“We have never held a knife in our lives. All we ever carried were our prayers.” These were the words of Issam Nasr, a survivor of the suicide bombing at the Mar Elias Greek Orthodox Church in Damascus. His sentiment, a heartbreaking testament to the innocence of those gathered for Sunday service, was shattered by gunfire and an explosive vest that ripped through the sanctuary, killing 22 people and wounding more than 60 others. This horrific act, however, was not merely an isolated tragedy. It was a grim affirmation of a deeper, more venomous truth: hate in the region is an eternal hydra. The removal of one tyrannical head, Bashar al-Assad, did not bring peace but merely created the vacuum for another to rise in its place. The bombing of a peaceful church is the latest movement in a “deadly dance” of ancient hatreds, a rhythm kept by those who fear and despise a different version of the same deity.
The fall of the Assad regime in December, while celebrated by many as the end of a brutal dictatorship, was simply the decapitation of one of the hydra’s many heads. It left behind a power vacuum that a defeated but not eliminated Islamic State was poised to exploit. As detailed in multiple reports, the resurgent terrorist group armed itself with weaponry abandoned by Assad’s fleeing army and began a new campaign of terror. The new government’s attempts at moderation and its diplomatic engagement with the West became a twisted recruitment tool for ISIS, which used images of President Ahmed al-Sharaa meeting with world leaders to paint him as a traitor to the jihadist cause. The attack on the Mar Elias church was, therefore, a strategic act of terror, designed to sow chaos and undermine the fragile new state.

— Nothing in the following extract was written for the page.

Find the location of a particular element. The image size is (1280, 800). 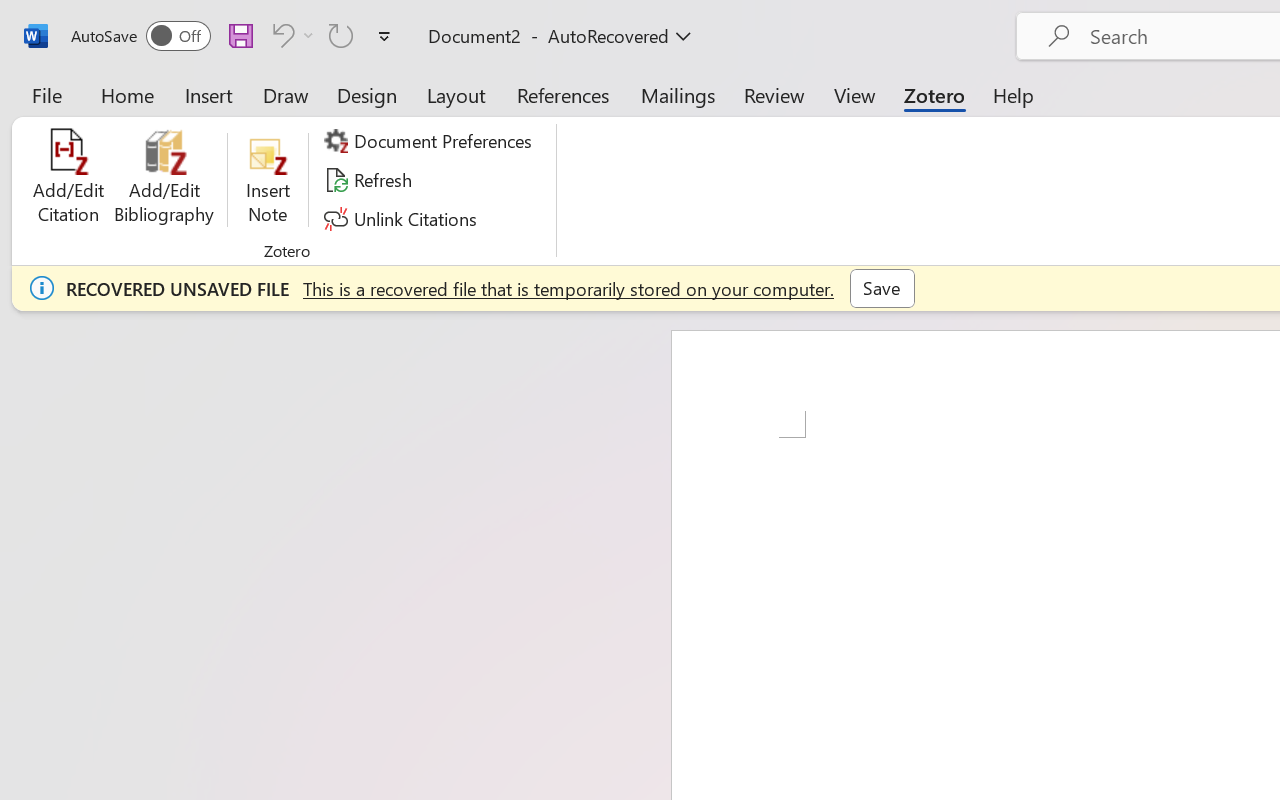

The new government finds itself on a knife’s edge, battling multiple heads of the same monster. On one hand, it makes public overtures of tolerance, with President al-Sharaa promising to protect minorities and his Christian Social Affairs Minister, Hind Kabawat, personally visiting the bereaved clergy. On the other hand, the administration is fighting for its life, struggling to unify a nation of militias and fending off attacks from multiple fronts. In a telling statement, the Interior Ministry blamed the church attack not only on ISIS but also on “remaining members of the ousted Assad government,” a stark admission that they are fighting both radical extremists and loyalists of the old regime. The successful bombing of a church in a supposedly secure Christian quarter was a tragic illustration of the state’s profound fragility.

This complex political reality, however, masks a simpler, more absurd truth. At its core, this is a violent squabble over faith. The attack is the latest movement in a deadly, sectarian dance. In a turn of bitter irony, the new government, itself born from the Islamist HTS rebel group, is now tasked with protecting a Christian minority from a more radical Islamist faction. It is a conflict of interpretations, a deadly argument over the nature of God that, if it were between children, would result in nothing more than a timeout. Here, it results in carnage.
And so, we are left to ask, alongside the survivors armed only with their prayers, how many times must this happen? The bombing of the Mar Elias Church provides a bleak and visceral answer to what happens when one head of the hydra is removed. Another, just as venomous, grows in its place. In a world where ancient hatreds maintain their maraca-like rhythm for a deadly dance, we are left to wonder how many more innocent people must be sacrificed before the music finally stops.